Did you catch that identity between “man” and “Jesus?”  Both were made “[for a little while] a little lower than the angels…both crowned with glory and honor and everything under their [Or his] feet” or “subject to them.[Or him].”  Clearly a strong identity but not quite a “likeness.”  G.K. Chesterton wrote “one thing is certain – man is not what he was meant to be.” 

• Jesus came into our world with the unmistakable identity of “man.”  He was born a baby!  The Son of God lived his identity with man, lost his identity because of man but was resurrected to reveal another unmistakable identity to man – the image of God!  That’s the revelation that turns our identity with Him into “likeness” and changes “for a little while” into an eternity of shared “glory and honor” with “them” [him].

Personal Identity

2 Timothy 3:16 All Scripture is God-breathed and is useful for teaching, rebuking, correcting and training in righteousness, 17 so that the servant of God may be thoroughly equipped for every good work.

The other minor prophets are going to have to wait. I need a break after Hosea. Something like going back to New Testament basics. I did learn valuable things about the character of God and his enduring love and desire to teach, train and correct us despite, and because of, our circumstances. I learned first and foremost his heart is to equip us to be able to walk on our own two feet…but always with him…never alone. It’s a total picture of what righteousness training looks like.

It’s good to know that the Word is more than one book. It’s not just a long list of painful reminders of the results of bad choices, hard lessons and needed corrections so we’ll be afraid to step out of line. God has chosen Jesus to provide that independence for each of us. Jesus gives us a personal, independent identity with God that reveals our unique spiritual gifts “that the servant of God may be thoroughly equipped for every good work.”

The Week of Reality

Matthew 21 [excerpts] 1As they approached Jerusalem and came to Bethphage on the Mount of Olives, Jesus sent two disciples, 2 saying to them, “Go to the village ahead of you, and at once you will find a donkey tied there, with her colt by her. Untie them and bring them to me…8 A very large crowd spread their cloaks on the road, while others cut branches from the trees and spread them on the road. 9 The crowds that went ahead of him and those that followed shouted, “Hosanna [a Hebrew expression meaning “Save!” which became an exclamation of praise] to the Son of David!” “Blessed is he who comes in the name of the Lord!” “Hosanna in the highest heaven!”

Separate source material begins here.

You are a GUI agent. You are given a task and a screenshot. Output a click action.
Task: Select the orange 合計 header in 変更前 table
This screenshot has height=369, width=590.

For a moment as I read about Jesus entry into Jerusalem I thought how his heart must have swelled at this reception. Then I remembered he knew what was in the heart of man. He also knew the conflicting emotions of his future from “thy will be done” to “take this cup from me.” It’s much easier for me to imagine Jesus being welcomed into Jerusalem by a cheering crowd than to realize he knew he was facing a gut wrenching human choice as well. This day begins The Week of Reality as Jesus completes his identity with our humanity to give us the opportunity to complete our identity as sons and daughters of God. “Hosanna in the highest heaven!”